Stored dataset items

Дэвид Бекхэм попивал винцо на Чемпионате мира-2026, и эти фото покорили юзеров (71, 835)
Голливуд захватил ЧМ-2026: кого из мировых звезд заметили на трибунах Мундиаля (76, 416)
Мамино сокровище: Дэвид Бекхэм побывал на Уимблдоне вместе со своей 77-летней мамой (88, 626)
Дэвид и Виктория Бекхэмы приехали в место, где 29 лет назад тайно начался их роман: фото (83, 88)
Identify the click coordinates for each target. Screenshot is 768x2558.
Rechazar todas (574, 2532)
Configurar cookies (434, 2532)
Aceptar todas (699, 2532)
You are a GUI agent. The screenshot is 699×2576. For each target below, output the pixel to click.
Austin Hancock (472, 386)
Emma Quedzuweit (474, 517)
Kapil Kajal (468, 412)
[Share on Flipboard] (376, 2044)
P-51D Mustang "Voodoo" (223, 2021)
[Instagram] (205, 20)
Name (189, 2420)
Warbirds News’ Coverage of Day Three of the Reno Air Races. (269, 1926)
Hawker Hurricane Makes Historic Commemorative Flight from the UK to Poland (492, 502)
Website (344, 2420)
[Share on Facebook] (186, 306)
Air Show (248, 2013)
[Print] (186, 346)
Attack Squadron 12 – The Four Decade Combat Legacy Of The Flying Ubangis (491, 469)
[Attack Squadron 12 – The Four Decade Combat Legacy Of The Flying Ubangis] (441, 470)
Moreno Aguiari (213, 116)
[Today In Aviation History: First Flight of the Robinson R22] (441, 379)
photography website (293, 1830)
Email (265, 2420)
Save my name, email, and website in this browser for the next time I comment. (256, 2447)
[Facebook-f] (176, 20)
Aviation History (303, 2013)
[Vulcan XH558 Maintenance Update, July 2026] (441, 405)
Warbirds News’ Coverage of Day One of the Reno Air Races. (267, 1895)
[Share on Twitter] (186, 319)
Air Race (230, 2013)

• _Task directions_
The reply must repeat all of the records precisely.

• _Result of the exercise_
Дэвид Бекхэм попивал винцо на Чемпионате мира-2026, и эти фото покорили юзеров (71, 835)
Голливуд захватил ЧМ-2026: кого из мировых звезд заметили на трибунах Мундиаля (76, 416)
Мамино сокровище: Дэвид Бекхэм побывал на Уимблдоне вместе со своей 77-летней мамой (88, 626)
Дэвид и Виктория Бекхэмы приехали в место, где 29 лет назад тайно начался их роман: фото (83, 88)
Identify the click coordinates for each target. Screenshot is 768x2558.
Rechazar todas (574, 2532)
Configurar cookies (434, 2532)
Aceptar todas (699, 2532)
You are a GUI agent. The screenshot is 699×2576. For each target below, output the pixel to click.
Austin Hancock (472, 386)
Emma Quedzuweit (474, 517)
Kapil Kajal (468, 412)
[Share on Flipboard] (376, 2044)
P-51D Mustang "Voodoo" (223, 2021)
[Instagram] (205, 20)
Name (189, 2420)
Warbirds News’ Coverage of Day Three of the Reno Air Races. (269, 1926)
Hawker Hurricane Makes Historic Commemorative Flight from the UK to Poland (492, 502)
Website (344, 2420)
[Share on Facebook] (186, 306)
Air Show (248, 2013)
[Print] (186, 346)
Attack Squadron 12 – The Four Decade Combat Legacy Of The Flying Ubangis (491, 469)
[Attack Squadron 12 – The Four Decade Combat Legacy Of The Flying Ubangis] (441, 470)
Moreno Aguiari (213, 116)
[Today In Aviation History: First Flight of the Robinson R22] (441, 379)
photography website (293, 1830)
Email (265, 2420)
Save my name, email, and website in this browser for the next time I comment. (256, 2447)
[Facebook-f] (176, 20)
Aviation History (303, 2013)
[Vulcan XH558 Maintenance Update, July 2026] (441, 405)
Warbirds News’ Coverage of Day One of the Reno Air Races. (267, 1895)
[Share on Twitter] (186, 319)
Air Race (230, 2013)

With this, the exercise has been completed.